:: Teks Bacaan
Apakah Khamer Itu Najis ?

APAKAH KHAMER ITU NAJIS ?
Jumat, 25 Desember 2009 00:00 Muhammad Abduh Tuasikal Hukum
Islam
Kita masih dalam pembahasan yang sama mengenai "Menjawab
Kerancuan Seputar Alkohol". Kami harap para pembaca bisa bersabar
dalam menanti tulisan ini karena masih ada seri-seri selanjutnya lagi. Juga
kami sangat berharap sekali, pembaca bisa melihat kembali artikel-artikel
sebelumnya tentang khomr, agar mendapatkan pemahaman yang utuh tentang tema
yang kami angkat.
Saat ini kita akan meninjau lagi apakah khomr
(semacam arak, bir dan wiski) itu najis ataukah tidak. Semoga Anda bisa
menemukan jawabannya dalam tulisan kali ini.
Mengenai khomr najis ataukah tidak, sejak masa silam para
ulama telah berselisih pendapat.
Ada dua pendapat dalam masalah ini.
Pendapat Pertama : Khomr itu Najis
Pendapat ini adalah pendapat jumhur (mayoritas)
::::
:: Data Tersedia
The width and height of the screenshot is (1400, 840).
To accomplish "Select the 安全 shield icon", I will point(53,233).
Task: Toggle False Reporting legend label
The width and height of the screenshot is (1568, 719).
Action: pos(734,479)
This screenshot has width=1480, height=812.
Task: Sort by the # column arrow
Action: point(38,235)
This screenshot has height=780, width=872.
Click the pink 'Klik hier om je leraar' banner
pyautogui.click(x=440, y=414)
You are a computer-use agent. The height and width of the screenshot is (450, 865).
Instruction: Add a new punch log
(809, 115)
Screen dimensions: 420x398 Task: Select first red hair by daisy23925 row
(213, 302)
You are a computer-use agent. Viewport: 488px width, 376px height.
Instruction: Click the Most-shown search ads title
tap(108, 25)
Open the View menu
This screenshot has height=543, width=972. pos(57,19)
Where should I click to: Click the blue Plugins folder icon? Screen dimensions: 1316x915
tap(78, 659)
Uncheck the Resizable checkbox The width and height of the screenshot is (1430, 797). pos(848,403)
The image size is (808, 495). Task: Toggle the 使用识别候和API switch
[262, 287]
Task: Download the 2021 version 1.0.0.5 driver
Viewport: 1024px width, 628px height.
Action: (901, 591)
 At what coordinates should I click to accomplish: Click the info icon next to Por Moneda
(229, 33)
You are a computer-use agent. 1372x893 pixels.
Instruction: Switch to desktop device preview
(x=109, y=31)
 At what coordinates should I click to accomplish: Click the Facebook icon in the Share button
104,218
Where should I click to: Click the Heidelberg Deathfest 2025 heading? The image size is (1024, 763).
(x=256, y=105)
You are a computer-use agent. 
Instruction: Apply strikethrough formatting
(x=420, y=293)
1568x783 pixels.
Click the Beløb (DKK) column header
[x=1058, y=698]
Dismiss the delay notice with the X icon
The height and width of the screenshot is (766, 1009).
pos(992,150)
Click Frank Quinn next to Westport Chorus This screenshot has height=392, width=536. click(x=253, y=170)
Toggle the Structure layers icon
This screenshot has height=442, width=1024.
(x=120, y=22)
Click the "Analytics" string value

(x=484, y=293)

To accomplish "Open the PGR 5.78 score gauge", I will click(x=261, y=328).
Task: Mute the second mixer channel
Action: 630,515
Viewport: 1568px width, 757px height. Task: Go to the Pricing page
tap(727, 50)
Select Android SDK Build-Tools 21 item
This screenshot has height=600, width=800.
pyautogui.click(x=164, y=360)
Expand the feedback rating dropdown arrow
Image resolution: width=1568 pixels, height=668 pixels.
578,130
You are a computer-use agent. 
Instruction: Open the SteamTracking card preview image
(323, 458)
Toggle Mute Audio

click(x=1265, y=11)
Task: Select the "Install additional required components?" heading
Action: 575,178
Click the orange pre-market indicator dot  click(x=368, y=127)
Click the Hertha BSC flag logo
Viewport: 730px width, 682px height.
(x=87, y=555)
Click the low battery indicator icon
::::
_Tugas Latihan_.
- A) Tulis ulang bagian teks bacaan mulai dari "Mengenai khomr najis" dan terus sampai "pendapat jumhur (mayoritas)", dengan "ulama" diganti menjadi "cendekiawan".
- B) Menurut teks bacaan, ada berapa pendapat mengenai apakah khomr itu najis atau tidak?

_Kunci Jawaban_.
- A)
Mengenai khomr najis ataukah tidak, sejak masa silam para
cendekiawan telah berselisih pendapat.
Ada dua pendapat dalam masalah ini.
Pendapat Pertama : Khomr itu Najis
Pendapat ini adalah pendapat jumhur (mayoritas)

- B) Ada dua pendapat dalam masalah ini.